5.  Em qualquer caso de perda do estatuto de membro, a Comissão deve verificar se o número mínimo de prestadores de cuidados de saúde e de Estados-Membros previsto no artigo 2.o, n.o 2, ainda se mantém. Se tal não for o caso, a Comissão solicitará à rede que encontre novos membros num prazo de dois anos ou que encerre a rede, devendo ainda informar o Conselho de Estados-Membros da situação e solicitar aos Estados-Membros que incentivem os seus prestadores de cuidados de saúde a aderir à rede.

6.  A perda do estatuto de membro conduzirá à perda automática de qualquer dos direitos e responsabilidades associados à participação na rede, incluindo o direito a utilizar o logótipo.

Artigo 13.o

Manual de apreciação

1.  Em consulta com os Estados-Membros e as partes interessadas, a Comissão elaborará um manual pormenorizado no que diz respeito ao teor, à documentação e ao procedimento para a apreciação referida nos artigos 4.o e 9.o.

2.  O procedimento de apreciação deve incluir a verificação da documentação apresentada pelos candidatos e a realização de auditorias no local.

3.  O organismo designado pela Comissão, nos termos do artigo 4.o, n.o 1, e do artigo 9.o, n.o 1, para apreciar uma proposta de rede e as candidaturas de adesão à rede deve utilizar o manual de apreciação.



CAPÍTULO III

AVALIAÇÃO DE REDES EUROPEIAS DE REFERÊNCIA

Artigo 14.o

Avaliação

1.  Todas as redes e os seus membros devem ser avaliados periodicamente, o mais tardar cinco anos após a sua aprovação ou a última avaliação.

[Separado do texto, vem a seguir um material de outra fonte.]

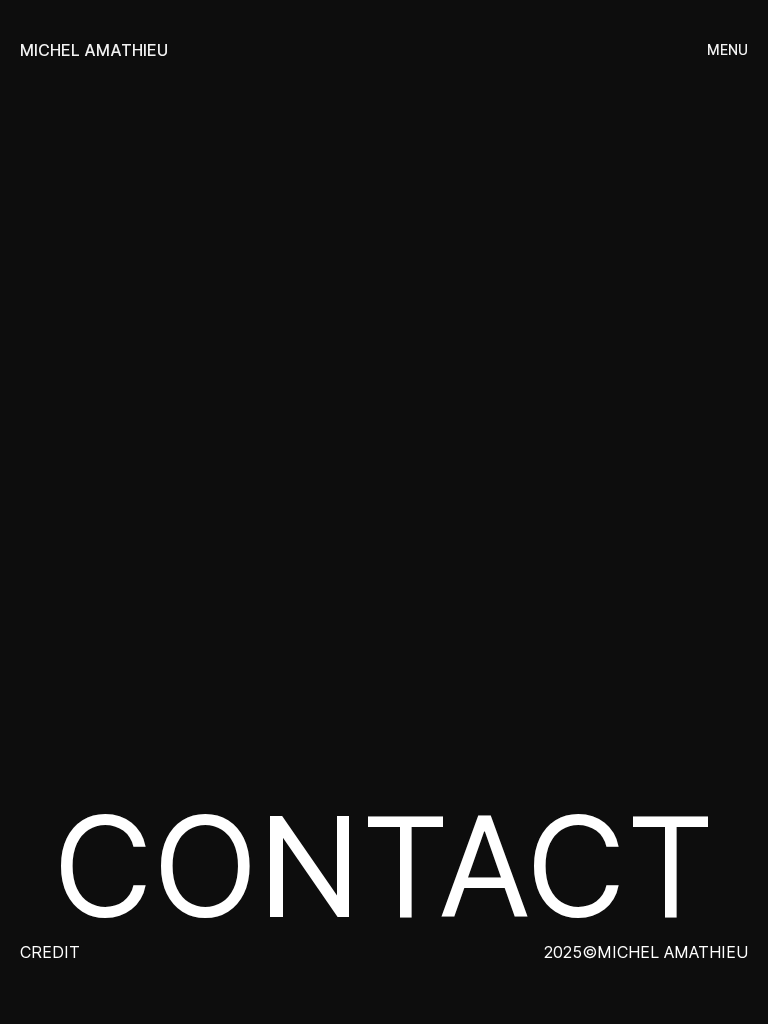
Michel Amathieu (94, 50)
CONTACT (384, 866)
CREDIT (50, 952)
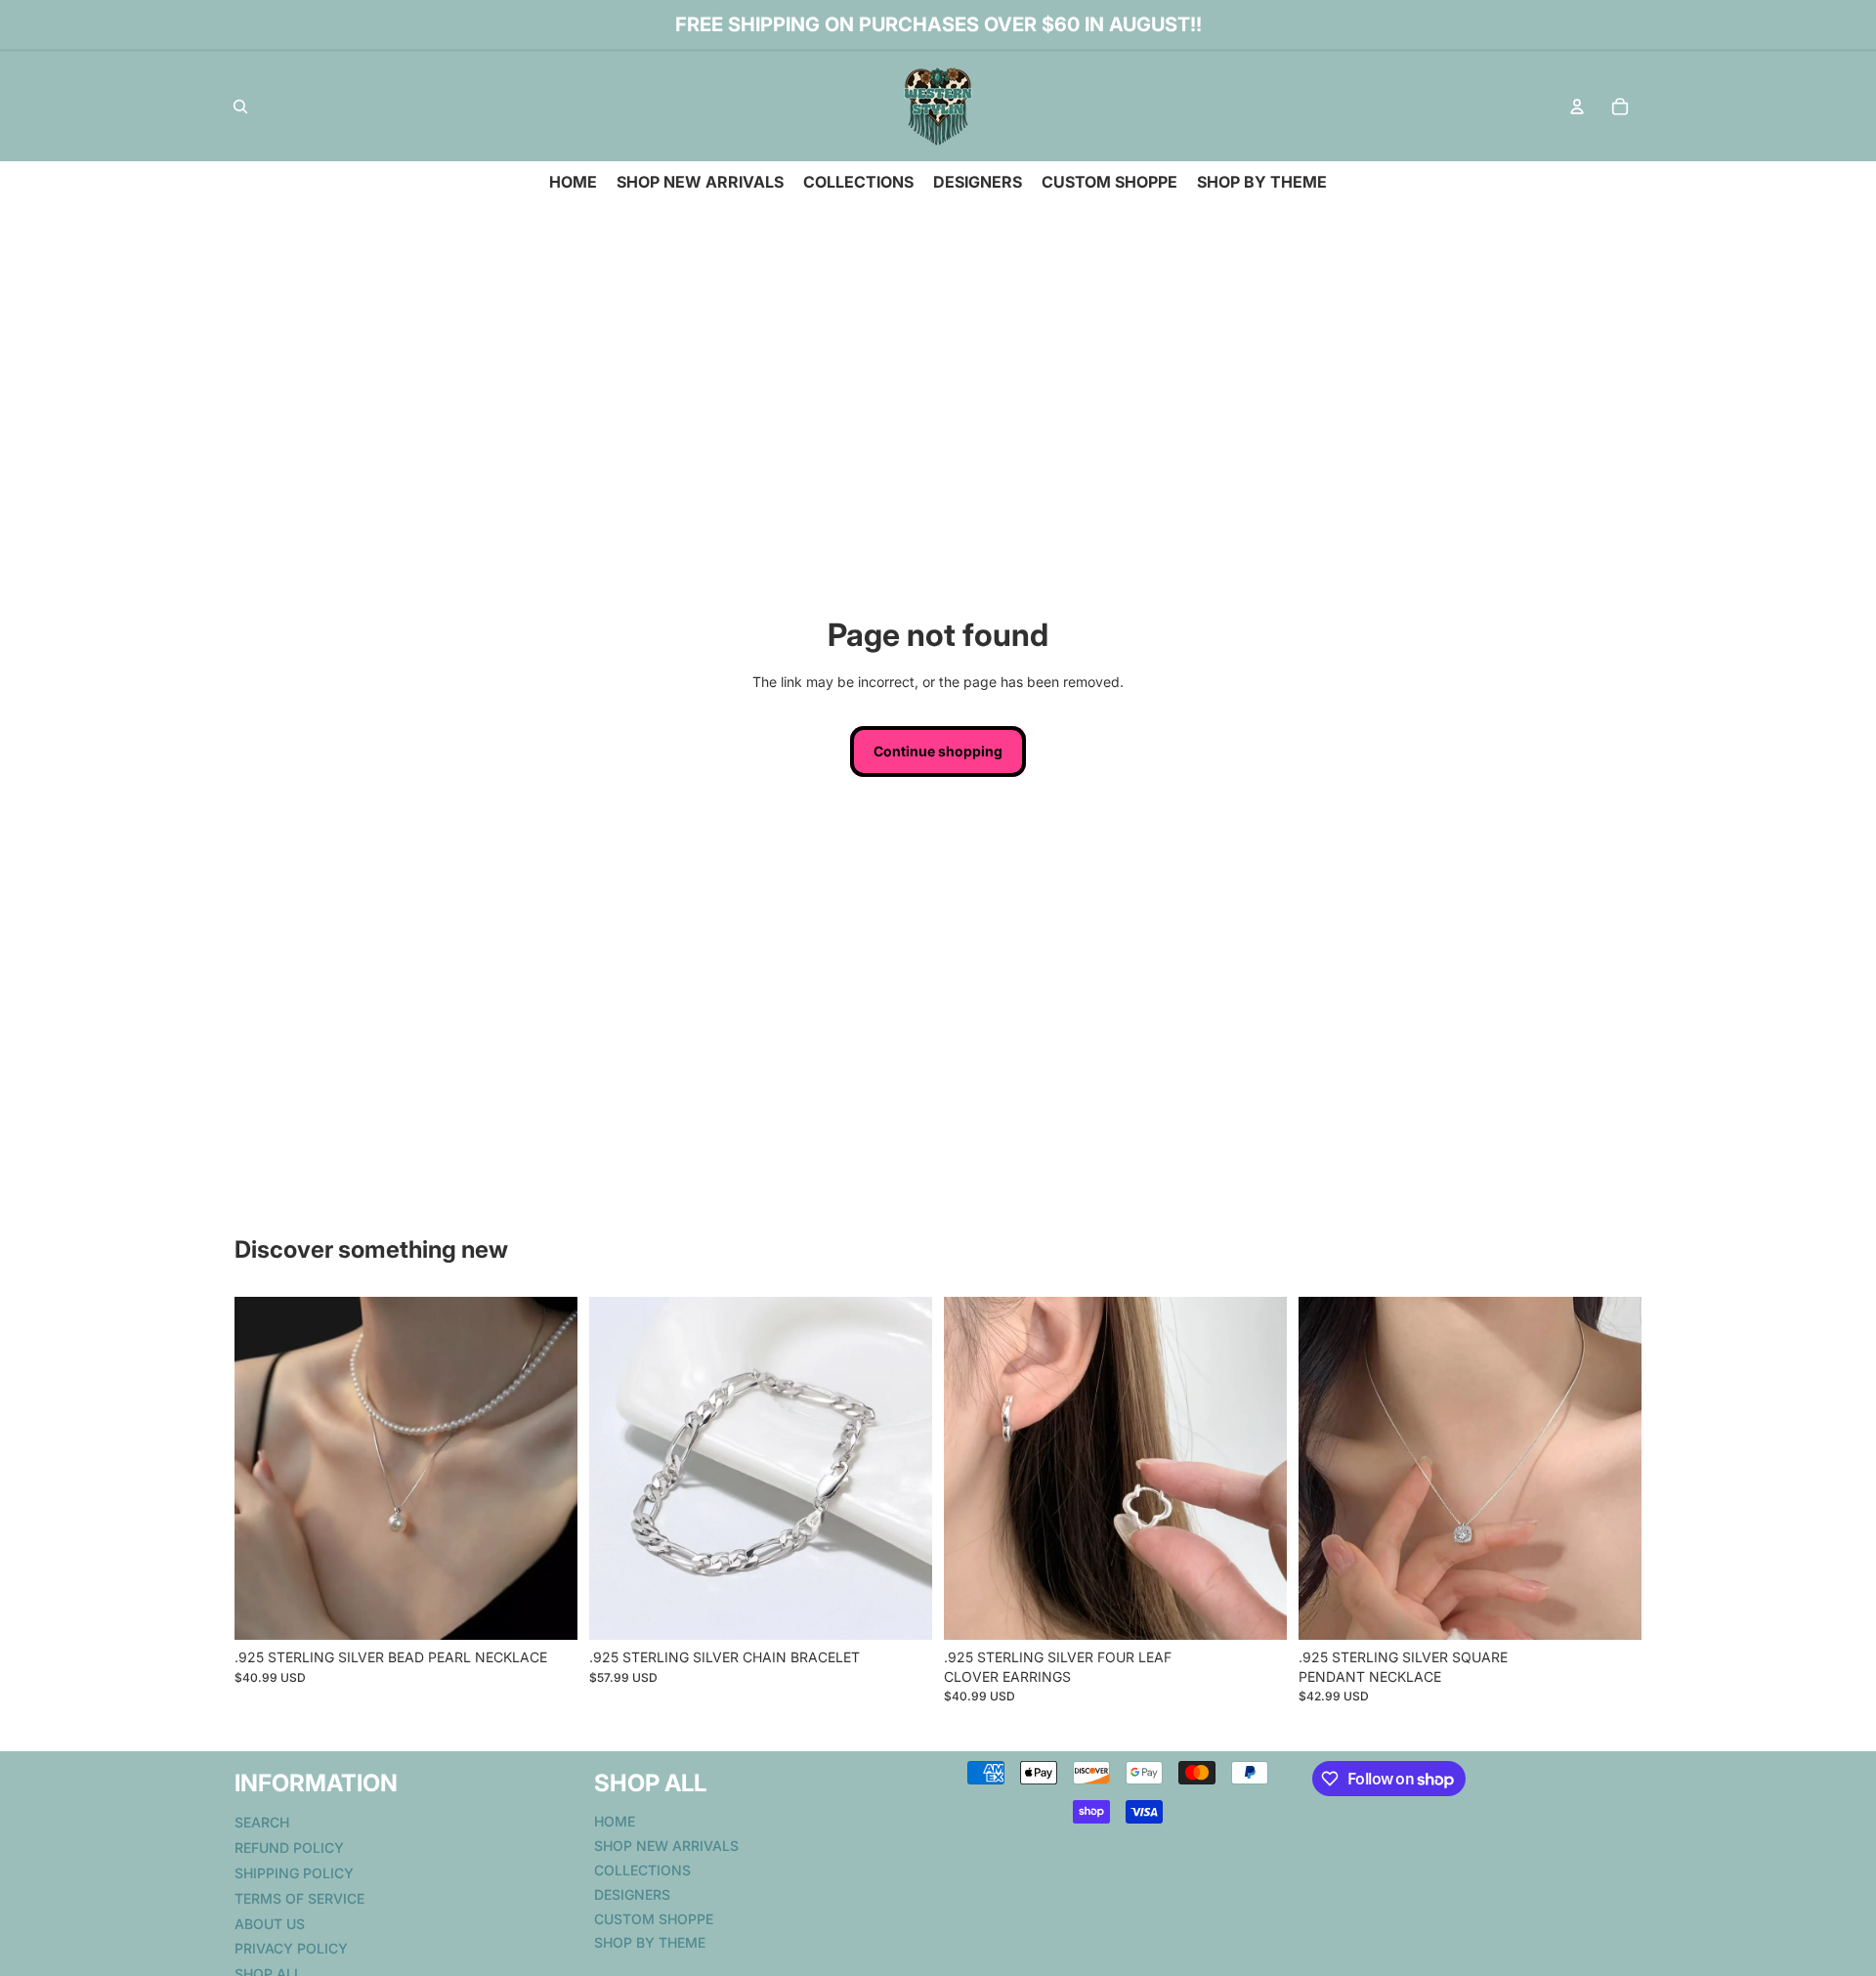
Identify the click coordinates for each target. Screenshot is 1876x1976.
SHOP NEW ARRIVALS (666, 1845)
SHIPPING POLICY (294, 1873)
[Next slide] (548, 1468)
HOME (614, 1821)
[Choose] (901, 1609)
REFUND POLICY (289, 1847)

2.  Ao receber o pedido de avaliação do coordenador de uma rede, a Comissão deve designar um organismo para avaliar a rede e os seus membros.

3.  O organismo de avaliação deve verificar e avaliar:

a) O cumprimento dos critérios e condições estabelecidos na Decisão Delegada 2014/286/UE;

b) A realização dos objetivos enunciados no artigo 12.o, n.o 2, da Diretiva 2011/24/UE; e

c) Os resultados e o desempenho da rede e a contribuição de cada membro.

4.  O organismo de avaliação deve elaborar um relatório de avaliação sobre a rede e enviá-lo à Comissão, ao Conselho Diretivo da rede e aos membros da rede.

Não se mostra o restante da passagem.